Engulfing the bream with one strike and pushing a foot high wall of water was a massive largemouth bass. Nearly as round as it was long, the lunker barely missed beaching itself through sheer momentum, reminding me of iconic footage of orca whales savaging seals.
Although this encounter was in a neighborhood pond, it was as wild, untamed and intense as anything I had seen fishing in Mexico, Venezuela and Spain’s remote Segra River.
This was a game fish at its raw, primal best.
This 16-pounder largemouth donated to the Sharelunker program didn’t get this big by eating tiny shad all day.
Despite the fact these kinds of interactions occur daily in virtually every fresh water body in North America, the image of the largemouth bass has been watered down. In fact it has been rendered feeble with the public now far more interested in professional bass anglers than the bass. I have much respect for bass pros but my deepest admiration is for the fish themselves.
The public and to some extent the fishing industry have forgotten just what an effective, voracious, hardcore predator the largemouth bass happens to be.
These fish will literally attack and kill anything that can fit in their mouths. Biologists say it all hinges on the “gapewidth” factor.
That according to Texas Parks & Wildlife Department (TPWD) Inland Fisheries Biologist Craig Bonds is how far bass can open their mouths.
“If they can fit it in their mouths, they will attack it and over the years I have seen impressive evidence of this,” Bonds said.
As a graduate student, he conducted a study examining bass dietary habits using clear plastic tubes that could be inserted through the mouth, worked into the stomach and used to extract the contents without hurting the fish.
“I found everything from snakes to small turtles, a baby duck and all kinds of fish from sunfish to other bass.”
Plastic fishing lures were a fairly common item and once he found a bunch of worms of the exact same color and length in one bass.
“I don’t know if someone dropped over a whole bag of worms but this bass had a bunch of them in its stomach all the same color and size.

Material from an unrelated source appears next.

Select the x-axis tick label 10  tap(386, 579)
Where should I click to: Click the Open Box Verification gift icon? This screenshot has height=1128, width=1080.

They are opportunistic predators and that shows they will eat pretty much anything.”
Bonds said he once observed a bass leaping from the water in at attempt to catch a dragonfly hovering over the surface.
“They are pretty vicious and very determined,” he said.
As a youngster, this was the kind of behavior that attracted me to bass to begin with. I remember walking into a tackle shop inside an old Gibson’s store here in Orange and seeing a topwater that mimicked a mouse. I remember thinking how cool it was that a bass might attack a mouse or squirrel swimming across the gully down the street.
Early outdoors television programming with greats like Bill Dance, Jimmy Houston and Roland Martin highlighted this very essence of the largemouth’s predator accomplishments.
I remember watching Dance catch a 12-pounder on gigantic live bait fished in Florida and him saying something to the effect that “if these fish grew to 100 pounds you would not be able to swim anywhere in the South.”
Contrast that to a show I watched recently where the host talked about the bass being a very delicate fish and how they were so precious and beautiful. Jimmy Houston kisses the bass he catches before releasing them but I thought this guy was going to hug his too.
I want my bass mean, ornery and ready to destroy crankbaits, spinners and worms. I want dangerous, not delicate. Who needs “A River Runs Through It” when you can experience your very own “Texas Topwater Massacre”? Forget precious, bass are powerful.
The pros I have had the pleasure of sharing a boat with see largemouth in this light and it is a big part of what fuels their desire to pursue them. From Kevin Van Dam to Judy Wong to Alton Jones, they all recognize the opportunistic nature of bass and that “gapewidth” can factor into the process of eliminating small fish.
Lures you see on the market filter down from what the pros use. The reason super-sized swimbaits and bulky creature baits are in vogue is because the best anglers in the world know a giant bass has no problem going after a giant bait.
That is a signal of an awakening in the angling community that bass are no longer just bumper sticker fodder but are apex predators in their environment. They are to stock tanks and streams what great white sharks are to the ocean. They are to sunfish what cougars are to deer and when they gather in schools, they brutalize shad like a pride of lions among wildebeests.
It is time we take back bass from the touchy-feely types and recognize them for what they are.